■ **Supplied text**:
24 aug 2015 - 29 aug 2015

Trento, Italy

SCHOOL (AND WORKSHOP) ON FINITE SUBGROUPS OF CREMONA GROUPS
TRENTO, AUGUST 24-29, 2015

First announcement

Lecturers.
I. Cheltsov (University of Edinburgh – UK)
Y. Prokhorov (Steklov Institute of Mathematics – Ru)

Supporting lecturer and tutor.
C. Shramov (Laboratory of Algebraic Geometry, GU-HSE – Ru).

Organizers.
The SchoolWorkshop is organized by G. Casnati, F. Galluzzi, R. Notari, F. Vaccarino. For contacting the organizers send a mail to

geometri nospam calvino.polito.it

The SchoolWorkshop is supported by CIRM-Fondazione Bruno Kessler (formerly CIRM-ITC), by Dipartimento di Matematica-Politecnico di Torino also through the Research Project "Geometria delle Varietà algebriche" cofinanced by Italian MIUR.

The School and the Workshop will take place at

Fondazione Bruno Kessler-IRST
via Sommarive, 18
38050 Povo (Trento) - Italy

Aim of the School.

■ **Information provided**:
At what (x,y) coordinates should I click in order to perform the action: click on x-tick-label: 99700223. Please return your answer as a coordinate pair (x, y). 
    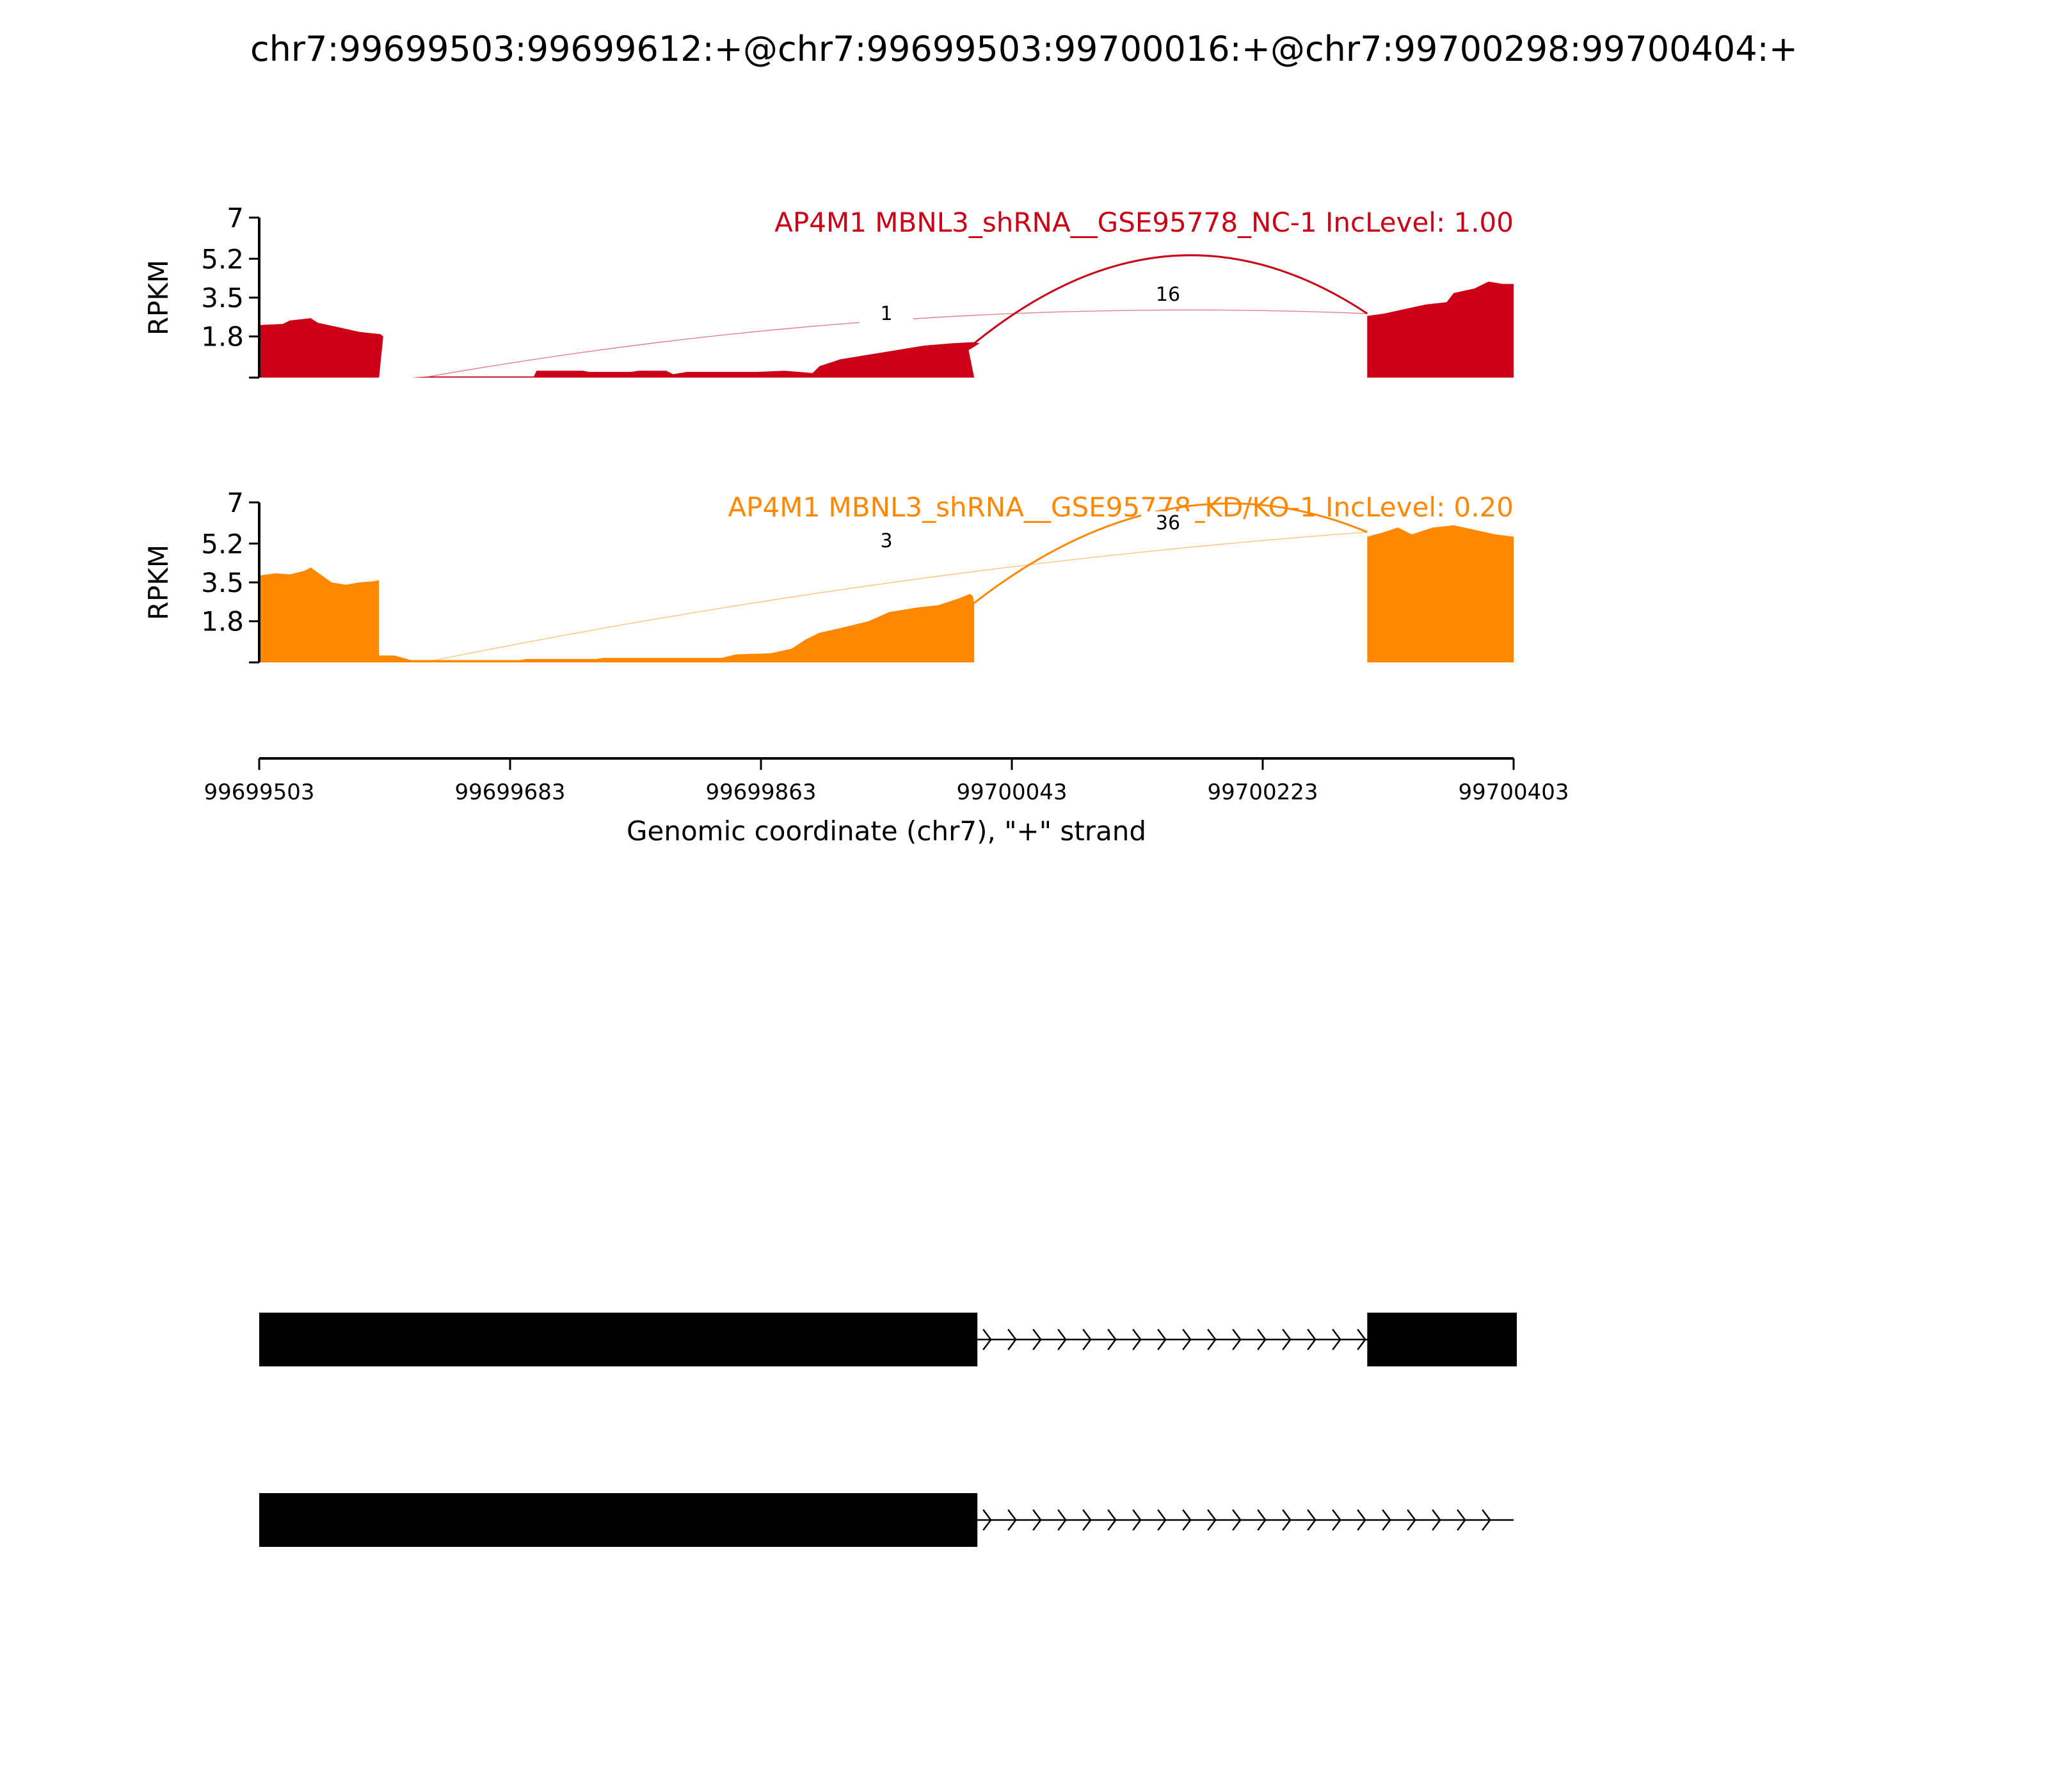
    Looking at the image, I should click on (1262, 792).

■ **What you need to do**:
(1) Based on the school announcement, explain in one to three sentences what a person should do in order to contact the organizers.
(2) Name every organizer of the School and Workshop listed in the school announcement.
(3) Please reproduce everything in the school announcement from "Y. Prokhorov (Steklov" down to "Organizers.".

■ **Set of answers**:
(1) To contact the organizers, a person should send a mail to the address geometri nospam calvino.polito.it.

(2) G. Casnati, F. Galluzzi, R. Notari, F. Vaccarino

(3)
Y. Prokhorov (Steklov Institute of Mathematics – Ru)

Supporting lecturer and tutor.
C. Shramov (Laboratory of Algebraic Geometry, GU-HSE – Ru).

Organizers.